5. The busbar (1, 20) according to any one of the preceding claims 1 to 3,

it is characterized in that the preparation method is characterized in that,

the slots (12, 13, 14, 15, 16) are of wave-shaped, in particular sinusoidal, design.

6. The busbar (1, 20) according to any one of the preceding claims,

it is characterized in that the preparation method is characterized in that,

the busbar is formed at least in the region of the connecting section (5, 29) by at least two arched webs (21, 22, 23) stacked one above the other.

7. The busbar (1, 20) according to claim 6,

it is characterized in that the preparation method is characterized in that,

a slot (12, 13, 14, 15, 16) is formed in each plate (21, 22, 23) of the stacked lamination stack forming the busbar (1, 20).

8. The busbar (1, 20) according to any one of the preceding claims,

it is characterized in that the preparation method is characterized in that,

the webs (6, 7, 8, 9, 10, 11, 30, 31, 32, 33, 34, 36, 37, 38, 39, 40) formed between the slits (12, 13, 14, 15, 16) each have a width of between one and five millimeters.

9. The busbar (1, 20) according to any one of the preceding claims 6 or 7,

it is characterized in that the preparation method is characterized in that,

the plate thickness of each of the plates (21, 22, 23) stacked in the lamination stack is between 0.05 and 0.3 mm.

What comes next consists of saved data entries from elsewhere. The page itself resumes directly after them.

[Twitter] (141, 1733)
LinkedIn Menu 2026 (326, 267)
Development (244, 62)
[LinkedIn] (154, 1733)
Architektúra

10. The busbar (1, 20) according to any one of the preceding claims,

it is characterized in that the preparation method is characterized in that,

the width extension of the sheet or web formed between the slots (12, 13, 14, 15, 16) along a transverse extension running transversely to the slot extension decreases from the center of the busbar towards the edge.

11. The busbar (1, 20) according to any one of the preceding claims,

it is characterized in that the preparation method is characterized in that,

the stacked plates (21, 22, 23) are connected to one another in a material-locking manner, in particular welded, in the region of the joint.